**Your goal:** Return each line of the entries that mentions the word "flag".

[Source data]

_ _ _

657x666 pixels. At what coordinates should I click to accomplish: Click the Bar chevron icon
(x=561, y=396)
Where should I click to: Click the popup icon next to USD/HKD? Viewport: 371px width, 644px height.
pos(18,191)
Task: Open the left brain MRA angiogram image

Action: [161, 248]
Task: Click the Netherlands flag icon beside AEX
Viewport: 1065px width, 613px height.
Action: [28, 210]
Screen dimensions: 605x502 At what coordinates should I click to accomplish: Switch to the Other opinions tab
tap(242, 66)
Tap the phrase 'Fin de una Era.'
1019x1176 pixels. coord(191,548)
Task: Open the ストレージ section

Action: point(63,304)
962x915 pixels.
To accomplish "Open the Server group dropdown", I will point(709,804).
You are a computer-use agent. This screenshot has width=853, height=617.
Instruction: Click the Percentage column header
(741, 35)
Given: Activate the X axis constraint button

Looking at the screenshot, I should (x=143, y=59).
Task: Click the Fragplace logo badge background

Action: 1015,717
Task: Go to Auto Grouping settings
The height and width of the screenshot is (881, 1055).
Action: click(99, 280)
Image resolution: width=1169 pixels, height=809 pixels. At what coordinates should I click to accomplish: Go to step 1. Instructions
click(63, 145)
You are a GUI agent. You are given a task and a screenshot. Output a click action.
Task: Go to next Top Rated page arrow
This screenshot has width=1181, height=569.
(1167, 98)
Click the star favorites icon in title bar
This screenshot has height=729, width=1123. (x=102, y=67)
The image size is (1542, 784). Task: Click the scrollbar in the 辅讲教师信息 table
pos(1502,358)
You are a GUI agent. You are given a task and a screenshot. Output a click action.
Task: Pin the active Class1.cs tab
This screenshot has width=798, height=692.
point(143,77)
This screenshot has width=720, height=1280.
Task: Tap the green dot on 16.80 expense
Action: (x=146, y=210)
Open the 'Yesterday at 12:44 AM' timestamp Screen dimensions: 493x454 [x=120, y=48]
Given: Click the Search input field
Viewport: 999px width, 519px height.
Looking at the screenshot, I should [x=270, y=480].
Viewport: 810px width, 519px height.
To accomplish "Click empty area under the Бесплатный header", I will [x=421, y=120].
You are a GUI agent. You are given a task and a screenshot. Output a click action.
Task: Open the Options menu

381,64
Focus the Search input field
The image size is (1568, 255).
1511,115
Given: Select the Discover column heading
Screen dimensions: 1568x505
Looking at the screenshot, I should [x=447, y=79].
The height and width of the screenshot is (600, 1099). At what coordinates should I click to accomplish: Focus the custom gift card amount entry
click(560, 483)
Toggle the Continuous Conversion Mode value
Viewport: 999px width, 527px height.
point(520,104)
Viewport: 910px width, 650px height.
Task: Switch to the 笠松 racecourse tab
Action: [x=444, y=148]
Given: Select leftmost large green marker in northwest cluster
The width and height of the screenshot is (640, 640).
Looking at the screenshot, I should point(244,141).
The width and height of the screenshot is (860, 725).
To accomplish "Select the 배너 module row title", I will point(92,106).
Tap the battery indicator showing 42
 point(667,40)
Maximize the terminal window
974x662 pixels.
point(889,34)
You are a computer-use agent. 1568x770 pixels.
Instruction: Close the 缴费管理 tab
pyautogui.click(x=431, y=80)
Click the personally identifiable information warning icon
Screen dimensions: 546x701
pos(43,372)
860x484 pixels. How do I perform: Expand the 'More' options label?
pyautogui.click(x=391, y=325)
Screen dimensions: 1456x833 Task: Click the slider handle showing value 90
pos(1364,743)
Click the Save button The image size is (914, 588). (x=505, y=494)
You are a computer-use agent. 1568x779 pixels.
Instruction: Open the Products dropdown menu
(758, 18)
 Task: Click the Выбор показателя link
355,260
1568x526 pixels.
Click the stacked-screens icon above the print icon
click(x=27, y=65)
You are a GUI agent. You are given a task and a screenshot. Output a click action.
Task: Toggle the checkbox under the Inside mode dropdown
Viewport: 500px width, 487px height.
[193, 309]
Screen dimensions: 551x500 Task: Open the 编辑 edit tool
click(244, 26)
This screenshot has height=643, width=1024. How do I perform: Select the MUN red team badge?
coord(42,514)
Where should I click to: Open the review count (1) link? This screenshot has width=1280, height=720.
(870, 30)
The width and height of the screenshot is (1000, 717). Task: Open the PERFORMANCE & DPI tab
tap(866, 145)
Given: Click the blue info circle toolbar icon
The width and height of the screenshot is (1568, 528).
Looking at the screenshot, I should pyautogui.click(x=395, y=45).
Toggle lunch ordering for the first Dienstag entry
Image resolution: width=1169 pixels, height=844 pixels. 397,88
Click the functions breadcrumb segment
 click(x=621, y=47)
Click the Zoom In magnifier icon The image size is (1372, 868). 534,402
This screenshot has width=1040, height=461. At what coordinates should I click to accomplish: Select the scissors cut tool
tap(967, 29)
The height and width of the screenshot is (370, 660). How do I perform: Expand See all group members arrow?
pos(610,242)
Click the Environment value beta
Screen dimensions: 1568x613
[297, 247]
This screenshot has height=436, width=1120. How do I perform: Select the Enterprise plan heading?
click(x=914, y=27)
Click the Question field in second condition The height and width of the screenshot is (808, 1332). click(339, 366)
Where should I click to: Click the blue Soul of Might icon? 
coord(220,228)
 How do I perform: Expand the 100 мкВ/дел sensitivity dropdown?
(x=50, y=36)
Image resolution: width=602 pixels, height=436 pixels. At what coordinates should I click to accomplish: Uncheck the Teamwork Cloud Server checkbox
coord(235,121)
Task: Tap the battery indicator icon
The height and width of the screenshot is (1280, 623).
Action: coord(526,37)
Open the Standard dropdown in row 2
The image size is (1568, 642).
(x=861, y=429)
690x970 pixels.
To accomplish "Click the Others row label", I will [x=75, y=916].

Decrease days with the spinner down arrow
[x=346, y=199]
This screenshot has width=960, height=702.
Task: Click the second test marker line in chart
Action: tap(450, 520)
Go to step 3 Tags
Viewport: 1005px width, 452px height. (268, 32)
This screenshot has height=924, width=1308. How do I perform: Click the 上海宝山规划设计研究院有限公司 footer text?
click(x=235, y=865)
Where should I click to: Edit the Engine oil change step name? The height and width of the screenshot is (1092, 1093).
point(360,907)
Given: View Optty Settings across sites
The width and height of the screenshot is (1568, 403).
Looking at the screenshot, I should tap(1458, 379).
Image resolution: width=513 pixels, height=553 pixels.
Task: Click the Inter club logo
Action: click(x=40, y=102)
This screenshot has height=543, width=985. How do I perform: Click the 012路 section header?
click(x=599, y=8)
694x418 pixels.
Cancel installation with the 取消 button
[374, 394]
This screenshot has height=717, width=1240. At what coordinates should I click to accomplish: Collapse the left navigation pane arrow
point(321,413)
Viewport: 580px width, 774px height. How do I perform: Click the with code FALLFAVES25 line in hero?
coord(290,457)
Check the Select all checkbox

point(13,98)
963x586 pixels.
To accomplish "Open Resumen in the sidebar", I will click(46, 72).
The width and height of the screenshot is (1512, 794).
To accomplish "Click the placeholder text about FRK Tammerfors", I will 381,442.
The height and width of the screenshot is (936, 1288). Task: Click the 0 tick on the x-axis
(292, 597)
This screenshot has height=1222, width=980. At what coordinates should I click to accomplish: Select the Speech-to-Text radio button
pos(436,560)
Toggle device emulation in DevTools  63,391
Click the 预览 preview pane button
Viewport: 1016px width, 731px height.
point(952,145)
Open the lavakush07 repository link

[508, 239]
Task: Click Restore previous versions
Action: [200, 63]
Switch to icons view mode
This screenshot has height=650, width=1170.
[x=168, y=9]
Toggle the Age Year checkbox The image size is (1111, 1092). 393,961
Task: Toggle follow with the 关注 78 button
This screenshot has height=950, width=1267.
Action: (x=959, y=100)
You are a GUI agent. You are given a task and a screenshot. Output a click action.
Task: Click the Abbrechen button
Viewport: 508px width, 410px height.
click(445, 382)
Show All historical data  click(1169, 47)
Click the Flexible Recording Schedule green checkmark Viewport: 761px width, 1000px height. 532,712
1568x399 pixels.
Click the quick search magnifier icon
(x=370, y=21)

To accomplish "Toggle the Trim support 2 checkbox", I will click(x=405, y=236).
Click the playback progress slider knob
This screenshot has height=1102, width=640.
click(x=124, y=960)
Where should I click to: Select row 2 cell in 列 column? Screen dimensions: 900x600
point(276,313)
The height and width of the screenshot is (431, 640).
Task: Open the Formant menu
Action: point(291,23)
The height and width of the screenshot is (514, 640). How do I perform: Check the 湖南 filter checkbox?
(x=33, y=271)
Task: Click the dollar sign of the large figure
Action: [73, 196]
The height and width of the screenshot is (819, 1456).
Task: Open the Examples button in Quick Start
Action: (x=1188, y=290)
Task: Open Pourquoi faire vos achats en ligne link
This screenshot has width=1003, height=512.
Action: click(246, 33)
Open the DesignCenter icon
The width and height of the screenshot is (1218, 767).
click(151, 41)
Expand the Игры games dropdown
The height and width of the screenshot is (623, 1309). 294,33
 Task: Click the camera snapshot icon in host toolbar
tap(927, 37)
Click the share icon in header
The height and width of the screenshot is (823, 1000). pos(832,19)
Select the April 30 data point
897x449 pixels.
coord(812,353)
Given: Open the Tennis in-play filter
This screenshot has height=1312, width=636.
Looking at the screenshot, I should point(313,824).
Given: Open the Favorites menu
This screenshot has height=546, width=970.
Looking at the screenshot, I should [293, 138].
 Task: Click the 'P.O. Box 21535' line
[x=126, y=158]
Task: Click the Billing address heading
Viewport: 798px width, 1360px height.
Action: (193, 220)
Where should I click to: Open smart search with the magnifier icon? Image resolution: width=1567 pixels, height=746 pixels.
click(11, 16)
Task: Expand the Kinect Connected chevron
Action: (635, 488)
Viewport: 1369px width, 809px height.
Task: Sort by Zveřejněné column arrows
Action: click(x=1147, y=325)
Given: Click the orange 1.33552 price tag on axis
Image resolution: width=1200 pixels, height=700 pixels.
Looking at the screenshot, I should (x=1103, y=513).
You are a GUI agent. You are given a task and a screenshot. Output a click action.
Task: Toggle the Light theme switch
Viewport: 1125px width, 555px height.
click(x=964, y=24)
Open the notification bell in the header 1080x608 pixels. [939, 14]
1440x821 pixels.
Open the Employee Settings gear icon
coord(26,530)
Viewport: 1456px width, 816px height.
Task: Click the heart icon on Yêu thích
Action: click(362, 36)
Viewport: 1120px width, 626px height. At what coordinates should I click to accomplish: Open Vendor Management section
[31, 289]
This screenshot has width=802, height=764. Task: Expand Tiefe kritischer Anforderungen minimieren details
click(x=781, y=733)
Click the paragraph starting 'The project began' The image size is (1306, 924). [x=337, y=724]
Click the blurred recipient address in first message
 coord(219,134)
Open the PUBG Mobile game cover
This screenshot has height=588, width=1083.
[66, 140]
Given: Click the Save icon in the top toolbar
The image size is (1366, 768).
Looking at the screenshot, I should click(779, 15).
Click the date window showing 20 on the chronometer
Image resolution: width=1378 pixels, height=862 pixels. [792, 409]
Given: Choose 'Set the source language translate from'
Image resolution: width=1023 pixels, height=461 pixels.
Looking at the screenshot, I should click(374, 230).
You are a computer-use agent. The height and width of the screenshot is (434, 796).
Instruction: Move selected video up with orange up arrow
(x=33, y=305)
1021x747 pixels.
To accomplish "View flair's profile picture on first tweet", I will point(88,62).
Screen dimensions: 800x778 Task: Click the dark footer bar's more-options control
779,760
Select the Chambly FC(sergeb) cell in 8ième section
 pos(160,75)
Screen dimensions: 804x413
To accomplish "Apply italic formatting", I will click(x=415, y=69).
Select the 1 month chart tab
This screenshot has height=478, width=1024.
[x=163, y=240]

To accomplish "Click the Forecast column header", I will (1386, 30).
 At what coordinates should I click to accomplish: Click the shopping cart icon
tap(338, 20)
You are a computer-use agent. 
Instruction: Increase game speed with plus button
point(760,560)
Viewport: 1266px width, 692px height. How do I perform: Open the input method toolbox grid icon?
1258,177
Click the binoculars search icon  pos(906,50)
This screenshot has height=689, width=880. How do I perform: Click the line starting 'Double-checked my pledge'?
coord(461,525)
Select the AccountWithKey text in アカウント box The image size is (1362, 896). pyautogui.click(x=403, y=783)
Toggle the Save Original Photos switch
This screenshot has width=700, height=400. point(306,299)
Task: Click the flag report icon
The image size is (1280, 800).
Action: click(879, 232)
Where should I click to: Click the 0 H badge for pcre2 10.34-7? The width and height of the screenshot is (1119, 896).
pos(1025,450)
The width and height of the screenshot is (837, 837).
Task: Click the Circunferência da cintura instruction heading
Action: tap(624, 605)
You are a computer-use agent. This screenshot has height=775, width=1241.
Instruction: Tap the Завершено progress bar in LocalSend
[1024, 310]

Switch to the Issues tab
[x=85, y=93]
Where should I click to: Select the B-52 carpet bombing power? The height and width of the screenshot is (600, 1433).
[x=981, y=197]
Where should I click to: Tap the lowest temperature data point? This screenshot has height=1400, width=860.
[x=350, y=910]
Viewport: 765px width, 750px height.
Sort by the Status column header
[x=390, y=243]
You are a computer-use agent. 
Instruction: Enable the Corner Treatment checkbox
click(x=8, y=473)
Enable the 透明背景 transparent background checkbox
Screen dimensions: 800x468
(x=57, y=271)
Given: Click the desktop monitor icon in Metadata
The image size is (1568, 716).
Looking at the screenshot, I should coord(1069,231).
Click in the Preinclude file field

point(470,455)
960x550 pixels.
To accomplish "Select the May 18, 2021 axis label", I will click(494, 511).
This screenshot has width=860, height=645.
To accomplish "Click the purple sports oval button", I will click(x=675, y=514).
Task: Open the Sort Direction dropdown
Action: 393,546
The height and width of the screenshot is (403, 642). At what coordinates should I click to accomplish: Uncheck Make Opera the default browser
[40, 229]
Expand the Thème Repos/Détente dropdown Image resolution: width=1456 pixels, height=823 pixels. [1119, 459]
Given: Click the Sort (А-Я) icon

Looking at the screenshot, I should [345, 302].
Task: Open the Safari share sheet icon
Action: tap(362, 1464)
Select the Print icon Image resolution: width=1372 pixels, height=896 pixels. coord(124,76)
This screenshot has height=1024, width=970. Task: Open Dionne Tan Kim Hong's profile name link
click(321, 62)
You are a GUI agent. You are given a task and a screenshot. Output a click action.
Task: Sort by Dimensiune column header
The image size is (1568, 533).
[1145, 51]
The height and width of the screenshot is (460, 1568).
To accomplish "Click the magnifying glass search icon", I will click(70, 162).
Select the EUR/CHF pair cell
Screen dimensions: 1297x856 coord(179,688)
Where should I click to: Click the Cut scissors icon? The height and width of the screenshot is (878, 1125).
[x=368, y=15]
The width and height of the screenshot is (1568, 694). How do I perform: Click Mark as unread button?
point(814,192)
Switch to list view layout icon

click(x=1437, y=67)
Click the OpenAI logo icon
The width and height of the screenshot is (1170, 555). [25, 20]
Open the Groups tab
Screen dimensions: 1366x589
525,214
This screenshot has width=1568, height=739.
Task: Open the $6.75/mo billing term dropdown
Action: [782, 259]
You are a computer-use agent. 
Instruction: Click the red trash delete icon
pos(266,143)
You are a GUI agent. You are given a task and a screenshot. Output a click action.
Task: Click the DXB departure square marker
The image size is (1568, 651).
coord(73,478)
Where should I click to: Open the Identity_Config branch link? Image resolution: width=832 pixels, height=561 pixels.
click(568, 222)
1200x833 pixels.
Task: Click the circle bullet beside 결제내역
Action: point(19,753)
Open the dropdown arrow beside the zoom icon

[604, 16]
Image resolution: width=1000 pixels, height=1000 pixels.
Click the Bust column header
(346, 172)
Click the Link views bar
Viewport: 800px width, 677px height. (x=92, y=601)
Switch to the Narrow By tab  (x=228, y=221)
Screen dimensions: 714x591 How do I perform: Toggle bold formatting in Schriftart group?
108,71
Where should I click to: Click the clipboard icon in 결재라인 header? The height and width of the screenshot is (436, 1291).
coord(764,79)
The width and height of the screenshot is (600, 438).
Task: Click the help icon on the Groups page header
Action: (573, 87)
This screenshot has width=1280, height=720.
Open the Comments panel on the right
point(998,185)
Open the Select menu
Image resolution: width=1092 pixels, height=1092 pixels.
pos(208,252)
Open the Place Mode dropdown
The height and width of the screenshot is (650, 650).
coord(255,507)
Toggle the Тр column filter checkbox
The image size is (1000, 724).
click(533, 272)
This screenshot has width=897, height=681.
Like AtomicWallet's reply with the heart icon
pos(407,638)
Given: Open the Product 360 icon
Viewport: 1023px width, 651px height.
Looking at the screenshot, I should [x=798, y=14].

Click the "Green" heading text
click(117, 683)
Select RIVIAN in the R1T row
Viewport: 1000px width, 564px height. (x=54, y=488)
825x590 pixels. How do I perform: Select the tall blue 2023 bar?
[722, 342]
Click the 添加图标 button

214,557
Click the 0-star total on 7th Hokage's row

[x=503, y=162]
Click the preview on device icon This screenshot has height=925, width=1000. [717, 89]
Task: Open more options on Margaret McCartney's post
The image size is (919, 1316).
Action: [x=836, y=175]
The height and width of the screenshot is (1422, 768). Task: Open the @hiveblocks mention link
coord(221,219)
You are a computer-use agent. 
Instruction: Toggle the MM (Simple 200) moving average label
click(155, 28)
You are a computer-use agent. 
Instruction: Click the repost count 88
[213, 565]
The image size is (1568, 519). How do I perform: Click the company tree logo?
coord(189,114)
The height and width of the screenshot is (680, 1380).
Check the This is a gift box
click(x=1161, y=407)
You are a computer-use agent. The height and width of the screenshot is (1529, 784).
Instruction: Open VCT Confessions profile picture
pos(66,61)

_ _ _

**Expected output:**
Task: Click the Netherlands flag icon beside AEX
Task: Click the flag report icon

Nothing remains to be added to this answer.